WORK TO BE COMPLETED:
In the entries below, every line that contains "arrow" must be located and copied.

ENTRIES PROVIDED:
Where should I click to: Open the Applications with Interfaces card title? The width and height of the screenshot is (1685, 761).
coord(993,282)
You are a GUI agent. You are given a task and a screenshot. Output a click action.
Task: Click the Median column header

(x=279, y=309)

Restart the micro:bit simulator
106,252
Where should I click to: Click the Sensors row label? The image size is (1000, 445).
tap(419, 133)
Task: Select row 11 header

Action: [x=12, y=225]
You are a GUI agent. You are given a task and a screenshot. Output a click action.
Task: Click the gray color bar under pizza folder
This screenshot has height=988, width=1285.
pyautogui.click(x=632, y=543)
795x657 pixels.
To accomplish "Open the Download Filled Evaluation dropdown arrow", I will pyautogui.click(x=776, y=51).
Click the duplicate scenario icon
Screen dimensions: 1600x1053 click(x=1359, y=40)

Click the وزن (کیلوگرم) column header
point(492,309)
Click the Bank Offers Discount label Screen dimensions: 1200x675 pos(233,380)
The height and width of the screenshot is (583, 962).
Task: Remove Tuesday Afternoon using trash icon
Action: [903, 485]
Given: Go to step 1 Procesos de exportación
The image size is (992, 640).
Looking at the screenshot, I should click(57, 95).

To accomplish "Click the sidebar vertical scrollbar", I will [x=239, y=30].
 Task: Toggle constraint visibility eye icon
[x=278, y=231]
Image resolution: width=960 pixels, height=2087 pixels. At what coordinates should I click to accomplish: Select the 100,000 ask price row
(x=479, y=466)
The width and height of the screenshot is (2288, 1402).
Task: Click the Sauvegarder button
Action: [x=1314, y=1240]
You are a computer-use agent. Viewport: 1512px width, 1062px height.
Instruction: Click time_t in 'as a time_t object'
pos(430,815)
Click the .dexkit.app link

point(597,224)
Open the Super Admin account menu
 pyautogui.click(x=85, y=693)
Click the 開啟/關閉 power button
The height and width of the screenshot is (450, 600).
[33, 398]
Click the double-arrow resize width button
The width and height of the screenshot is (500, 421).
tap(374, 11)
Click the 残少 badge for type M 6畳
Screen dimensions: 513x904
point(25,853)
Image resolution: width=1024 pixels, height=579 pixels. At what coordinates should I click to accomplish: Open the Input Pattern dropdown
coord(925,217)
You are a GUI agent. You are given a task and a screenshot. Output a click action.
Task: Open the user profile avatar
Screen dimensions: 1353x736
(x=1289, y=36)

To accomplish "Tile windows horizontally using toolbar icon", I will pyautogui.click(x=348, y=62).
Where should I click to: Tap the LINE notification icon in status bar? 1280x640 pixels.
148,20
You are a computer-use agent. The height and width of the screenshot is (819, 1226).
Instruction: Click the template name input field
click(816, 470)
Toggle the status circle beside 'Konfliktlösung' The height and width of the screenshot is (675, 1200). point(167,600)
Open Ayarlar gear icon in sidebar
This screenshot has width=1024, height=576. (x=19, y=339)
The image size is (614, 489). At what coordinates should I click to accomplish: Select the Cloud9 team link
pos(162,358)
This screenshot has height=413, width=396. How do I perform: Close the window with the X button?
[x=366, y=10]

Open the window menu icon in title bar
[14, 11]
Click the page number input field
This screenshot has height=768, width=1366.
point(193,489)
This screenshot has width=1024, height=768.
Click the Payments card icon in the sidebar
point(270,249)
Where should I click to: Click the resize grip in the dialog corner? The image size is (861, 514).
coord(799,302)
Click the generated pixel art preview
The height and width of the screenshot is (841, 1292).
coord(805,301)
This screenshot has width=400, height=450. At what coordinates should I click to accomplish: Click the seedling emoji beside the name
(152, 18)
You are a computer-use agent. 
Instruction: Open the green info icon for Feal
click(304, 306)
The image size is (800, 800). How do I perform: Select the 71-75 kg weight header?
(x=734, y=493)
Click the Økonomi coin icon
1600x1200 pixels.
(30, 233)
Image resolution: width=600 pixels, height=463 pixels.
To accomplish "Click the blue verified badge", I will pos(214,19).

SOLUTION:
To accomplish "Open the Download Filled Evaluation dropdown arrow", I will pyautogui.click(x=776, y=51).
Click the double-arrow resize width button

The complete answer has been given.